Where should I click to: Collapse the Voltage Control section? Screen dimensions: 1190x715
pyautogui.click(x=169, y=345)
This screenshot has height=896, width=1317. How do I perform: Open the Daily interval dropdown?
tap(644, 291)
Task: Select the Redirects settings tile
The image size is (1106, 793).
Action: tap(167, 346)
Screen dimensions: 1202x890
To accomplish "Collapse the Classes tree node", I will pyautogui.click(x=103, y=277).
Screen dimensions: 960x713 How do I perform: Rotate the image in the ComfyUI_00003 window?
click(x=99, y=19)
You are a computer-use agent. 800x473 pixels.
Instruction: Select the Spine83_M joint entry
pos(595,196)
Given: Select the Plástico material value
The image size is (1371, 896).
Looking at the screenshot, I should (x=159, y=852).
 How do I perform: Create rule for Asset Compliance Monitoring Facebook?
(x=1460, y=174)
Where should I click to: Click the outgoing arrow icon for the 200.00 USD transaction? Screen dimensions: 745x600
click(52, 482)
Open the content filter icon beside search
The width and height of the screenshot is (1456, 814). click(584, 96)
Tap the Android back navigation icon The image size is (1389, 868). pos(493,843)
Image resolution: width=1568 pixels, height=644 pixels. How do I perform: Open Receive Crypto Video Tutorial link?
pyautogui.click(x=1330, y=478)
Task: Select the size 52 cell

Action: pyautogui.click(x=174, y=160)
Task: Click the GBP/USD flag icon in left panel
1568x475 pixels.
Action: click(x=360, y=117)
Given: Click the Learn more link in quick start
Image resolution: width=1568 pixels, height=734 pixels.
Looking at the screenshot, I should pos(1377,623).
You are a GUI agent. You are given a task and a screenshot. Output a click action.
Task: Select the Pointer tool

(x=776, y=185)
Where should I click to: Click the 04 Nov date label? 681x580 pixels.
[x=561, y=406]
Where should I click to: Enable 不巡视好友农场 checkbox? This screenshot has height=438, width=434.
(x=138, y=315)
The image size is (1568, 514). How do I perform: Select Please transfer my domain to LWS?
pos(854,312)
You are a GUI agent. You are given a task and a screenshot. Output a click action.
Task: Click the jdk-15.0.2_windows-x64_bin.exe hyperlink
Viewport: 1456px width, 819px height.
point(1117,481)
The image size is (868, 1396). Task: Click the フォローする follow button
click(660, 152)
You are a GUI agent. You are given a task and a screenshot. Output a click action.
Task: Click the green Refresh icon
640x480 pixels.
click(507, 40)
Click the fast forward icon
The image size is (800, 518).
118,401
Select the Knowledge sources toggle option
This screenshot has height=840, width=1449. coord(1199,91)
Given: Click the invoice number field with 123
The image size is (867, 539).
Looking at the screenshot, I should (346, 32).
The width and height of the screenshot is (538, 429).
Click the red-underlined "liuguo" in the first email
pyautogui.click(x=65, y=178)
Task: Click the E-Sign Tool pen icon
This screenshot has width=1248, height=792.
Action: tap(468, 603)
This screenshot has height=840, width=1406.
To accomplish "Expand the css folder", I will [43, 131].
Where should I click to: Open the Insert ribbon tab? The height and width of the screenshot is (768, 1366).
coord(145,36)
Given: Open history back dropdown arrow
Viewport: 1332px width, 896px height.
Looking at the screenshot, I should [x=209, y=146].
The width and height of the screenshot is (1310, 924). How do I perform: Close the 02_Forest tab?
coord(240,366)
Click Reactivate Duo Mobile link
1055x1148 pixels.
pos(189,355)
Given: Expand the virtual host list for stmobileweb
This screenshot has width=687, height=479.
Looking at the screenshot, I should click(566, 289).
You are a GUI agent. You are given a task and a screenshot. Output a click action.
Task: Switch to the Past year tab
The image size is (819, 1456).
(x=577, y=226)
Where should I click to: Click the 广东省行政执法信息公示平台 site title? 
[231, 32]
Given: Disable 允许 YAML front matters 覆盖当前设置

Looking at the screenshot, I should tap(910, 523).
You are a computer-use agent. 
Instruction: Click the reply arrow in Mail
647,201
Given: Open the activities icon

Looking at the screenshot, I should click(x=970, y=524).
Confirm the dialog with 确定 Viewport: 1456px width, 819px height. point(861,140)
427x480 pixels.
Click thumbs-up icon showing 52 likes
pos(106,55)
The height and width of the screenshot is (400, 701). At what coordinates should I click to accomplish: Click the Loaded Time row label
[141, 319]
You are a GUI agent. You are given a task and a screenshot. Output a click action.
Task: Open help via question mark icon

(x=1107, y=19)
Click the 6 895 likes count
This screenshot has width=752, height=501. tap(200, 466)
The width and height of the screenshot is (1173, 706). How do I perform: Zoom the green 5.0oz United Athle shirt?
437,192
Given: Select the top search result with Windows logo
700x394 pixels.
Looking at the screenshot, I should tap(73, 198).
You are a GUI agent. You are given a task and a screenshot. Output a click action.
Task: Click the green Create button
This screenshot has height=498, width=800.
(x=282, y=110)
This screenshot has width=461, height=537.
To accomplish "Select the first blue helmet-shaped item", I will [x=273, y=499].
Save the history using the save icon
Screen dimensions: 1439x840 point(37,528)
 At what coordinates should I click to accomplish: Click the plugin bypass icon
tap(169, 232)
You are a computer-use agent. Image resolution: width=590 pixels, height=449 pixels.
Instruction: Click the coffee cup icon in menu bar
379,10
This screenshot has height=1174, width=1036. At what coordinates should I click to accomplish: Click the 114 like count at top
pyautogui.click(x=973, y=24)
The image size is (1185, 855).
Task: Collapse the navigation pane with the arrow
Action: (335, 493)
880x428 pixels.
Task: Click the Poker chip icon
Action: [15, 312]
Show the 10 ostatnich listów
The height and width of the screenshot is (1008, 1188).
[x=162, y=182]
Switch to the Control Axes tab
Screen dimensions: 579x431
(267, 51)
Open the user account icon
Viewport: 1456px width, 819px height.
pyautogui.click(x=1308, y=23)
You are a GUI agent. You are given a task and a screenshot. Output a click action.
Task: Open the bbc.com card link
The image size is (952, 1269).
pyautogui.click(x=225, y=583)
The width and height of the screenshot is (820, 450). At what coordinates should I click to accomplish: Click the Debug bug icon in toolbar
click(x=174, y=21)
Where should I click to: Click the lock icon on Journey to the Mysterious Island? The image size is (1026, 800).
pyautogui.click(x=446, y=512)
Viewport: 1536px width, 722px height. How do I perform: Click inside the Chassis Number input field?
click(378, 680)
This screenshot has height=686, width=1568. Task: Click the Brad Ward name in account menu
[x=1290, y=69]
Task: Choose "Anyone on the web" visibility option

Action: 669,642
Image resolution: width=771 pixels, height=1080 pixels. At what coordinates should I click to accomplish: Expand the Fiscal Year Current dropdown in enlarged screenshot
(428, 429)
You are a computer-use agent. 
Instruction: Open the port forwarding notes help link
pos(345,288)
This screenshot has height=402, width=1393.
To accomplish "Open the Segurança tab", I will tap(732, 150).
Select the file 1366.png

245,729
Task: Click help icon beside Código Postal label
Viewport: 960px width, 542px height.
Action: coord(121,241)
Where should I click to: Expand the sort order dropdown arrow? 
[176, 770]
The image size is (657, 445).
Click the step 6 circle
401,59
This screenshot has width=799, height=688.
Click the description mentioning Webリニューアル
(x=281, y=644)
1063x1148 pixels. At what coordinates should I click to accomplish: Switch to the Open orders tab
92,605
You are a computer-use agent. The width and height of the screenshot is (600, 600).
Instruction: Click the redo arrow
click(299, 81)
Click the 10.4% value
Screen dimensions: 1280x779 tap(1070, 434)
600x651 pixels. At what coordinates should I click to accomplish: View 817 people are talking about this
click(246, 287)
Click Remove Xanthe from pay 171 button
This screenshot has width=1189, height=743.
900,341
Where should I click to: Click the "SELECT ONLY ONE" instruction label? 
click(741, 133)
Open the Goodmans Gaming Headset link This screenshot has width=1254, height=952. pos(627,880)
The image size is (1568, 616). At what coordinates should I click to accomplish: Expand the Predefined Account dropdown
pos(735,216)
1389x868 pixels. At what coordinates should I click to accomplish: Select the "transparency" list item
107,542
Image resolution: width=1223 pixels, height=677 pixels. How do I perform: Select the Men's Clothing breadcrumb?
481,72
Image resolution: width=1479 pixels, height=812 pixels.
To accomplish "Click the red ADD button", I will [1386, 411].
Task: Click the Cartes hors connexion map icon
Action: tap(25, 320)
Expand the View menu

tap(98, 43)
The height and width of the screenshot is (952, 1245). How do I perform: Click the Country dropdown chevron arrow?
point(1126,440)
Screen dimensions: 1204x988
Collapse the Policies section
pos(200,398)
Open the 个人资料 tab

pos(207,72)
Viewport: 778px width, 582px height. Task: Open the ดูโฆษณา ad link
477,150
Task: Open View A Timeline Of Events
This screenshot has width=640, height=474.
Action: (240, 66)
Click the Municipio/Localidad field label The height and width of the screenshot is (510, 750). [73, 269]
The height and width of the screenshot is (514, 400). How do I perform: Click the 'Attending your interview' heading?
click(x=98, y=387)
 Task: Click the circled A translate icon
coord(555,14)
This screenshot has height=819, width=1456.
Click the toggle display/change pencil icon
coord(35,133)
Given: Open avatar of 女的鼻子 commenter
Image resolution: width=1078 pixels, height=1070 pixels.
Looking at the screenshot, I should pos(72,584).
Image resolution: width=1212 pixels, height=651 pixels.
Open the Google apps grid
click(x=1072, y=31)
· · · · · · ·
**WRITTEN PROBLEM:**
Begin at the line that has "Task: Select the Redirects settings tile" and stop after the line that has "pos(595,196)". Give those lines again with "Screen dimensions" swapped for "Display size", keeping everything else the same.

**ANSWER TO THIS TASK:**
Task: Select the Redirects settings tile
The image size is (1106, 793).
Action: tap(167, 346)
Display size: 1202x890
To accomplish "Collapse the Classes tree node", I will pyautogui.click(x=103, y=277).
Display size: 960x713 How do I perform: Rotate the image in the ComfyUI_00003 window?
click(x=99, y=19)
You are a computer-use agent. 800x473 pixels.
Instruction: Select the Spine83_M joint entry
pos(595,196)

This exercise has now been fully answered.